**What needs to be done:** Using the discussion about subtended angles, list every reason given for treating the viewer's eye as a single point even though people have two eyes.

**Extract provided:**
+===+

Subtended angle[edit]

Is a subtended angle:- the angle opposite the curved edge, in a pseudo-triangle with two straight edges, but one curved edge...? Or, how can it be described as simply as that, i.e., without using the word "subtended" as the main word describing the "subtended" entity? Let's explain this with geometric shapes and no reference to the word subtended so that anybody can understand it. The example of the cricle with a vertex is not cutting it. Yes I am totally aware what a circle with a central vertex is. I am not really sure what subtended is. This is somewhat important as it is part of the description of what a parsec is... ~ R.T.G 07:17, 19 September 2019 (UTC)[reply]

OK, I'll have a shot at it.

Consider your eyeball as a point from which you are looking at an object (I know you have two eyes, but (a) I'm idealising, (b) at the scale of astronomy this makes no discernable difference, and (c) in many optical instruments you only use one eye at a time.)

How do you measure the apparent size of the object you're looking at? One way is to imagine a triangle with one point at your eye, and the other two at the opposite-most sides of the object. (In the diagram you've been looking at, where your eye is at Point A or Point B, the "curved edge" is an idealized substitute for an object – it's not an essential part of the concept of a subtended angle, and in my opinion, the article is misleading, because it's describing only a particular application of the concept.)

We say that the angle (or "arc", where it's projected on to the ideal Celestial sphere) of the triangle at your eye – which we can measure precisely with the right instruments – is the angle "subtended" by the object, and we can use that angle to calculate other things. For example, if we know the object's distance, we can now calculate its width; conversely, if we know its width, we can calculate its distance, using simple trigonometry.

In the case of the Parsec, the two "sides" of the "object" are actually the two different positions of a star observed from opposite sides of the Earth's orbit six months apart. (We have to assume the background stars against which we measure these positions are so far away that the Earth's movement doesn't measurably effect their positions.) These positions are different because of Parallax.

We now define 1 parsec as the distance a star (or other object) would have if the angle between the two observed positions – the angle they "subtend" – caused by the parallax is exactly one second of arc, also called 1 arcsecond or arcsec (which is one sixtieth of one minute, which is one sixtieth of one degree). It happens to work out at 3.26156 light years, and astronomers find this a convenient unit to use because (a) being somewhat bigger than a light year it sometimes makes the numbers more manageable and (b) it's how many distances are initially measured so the conversion to light years is an unnecessary calculation which might introduce errors.

I hope that helps. If not, I'll let others continue the clarification, as their approach might work better for you. {The poster formerly known as 87.81.230.195} 90.202.210.107 (talk) 12:19, 19 September 2019 (UTC)[reply]

Should this even be an article? Seem like the wiktionary entry wikt:subtend pretty much covers it. --RDBury (talk) 16:41, 19 September 2019 (UTC)[reply]

Well I am an inclusionist. The article may not yet be perfect, but it has scope to be more informative and in a different format, even as a stub. It is understandable however, choosing which stubby specialised info articles to permit is a huge grey area on the encyclopaedia sometimes. Can't delete em all, can't include em all...

+===+

**Dataset content:**
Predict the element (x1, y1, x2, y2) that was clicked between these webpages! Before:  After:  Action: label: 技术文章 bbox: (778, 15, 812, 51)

+===+

**Result below:**
- The explanation is idealizing.
- At the scale of astronomy, having two eyes makes no discernible difference.
- Many optical instruments are used with only one eye at a time.